Phillip thought he heard the man laugh as he made his way
towards the house.
Ben gave it fifteen minutes before Captain Dacre came begging
for help. Half an hour at the outside.
Likely as not, the captain would be tied to a burning post
before Ben had his valise packed.
My Review:
Phillip has spent most of his life at sea, as the Captain, he knows his place and is effective in managing his people. When his ship finally berths after two years, his shore leave allows him to go home for awhile, a home where letters have informed him that his wife has died and his three children are running wild.
Ben enjoys his job as the vicar; it allows him to see to everyone. When he gets tasked with taking care of the absent Captain's children, he may be in over head.

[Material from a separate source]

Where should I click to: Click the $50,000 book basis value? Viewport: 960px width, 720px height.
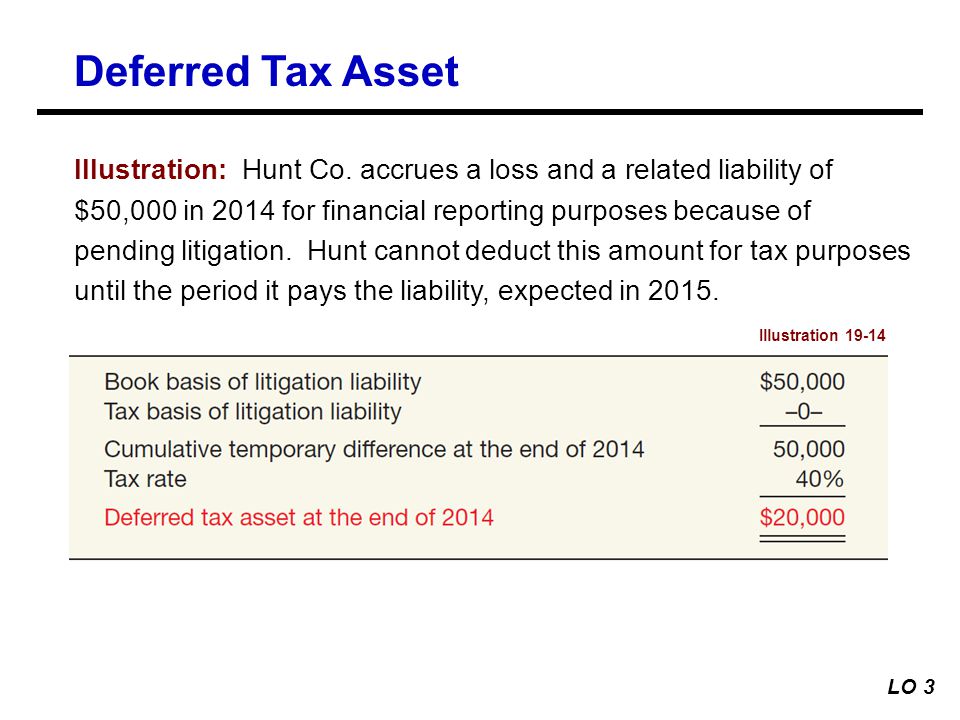[x=802, y=382]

Phillip and Ben haven't been able to fully admit certain truths to themselves but as their relationship grows, they begin to become whole through each other.
Phillip hadn't planned on lusting after the vicar.
The first in a new series, the author introduces us to Phillip, the stern rigid naval captain and Ben, the affable mellow vicar. Both characters were very contained people in their own way. Phillip has dyslexia but has managed to figure out how to hide it and be effective as captain and he also carries around some melancholy which seems to be due to not being able to fully be his self. Ben had to essentially be the father to his brothers as theirs ascribed to a very bohemian philosophy that led to a lack of structure or responsibility. Both acknowledged their attraction to men but kept it in a contained box that as long as they didn't make it personal, putting real feeling in to it, they could lead "normal" lives. When they meet each other and start to develop those more emotional feelings, beyond just sexual, hard truths have to be recognized.
But comfort and ease suddenly seemed like pale and flimsy things.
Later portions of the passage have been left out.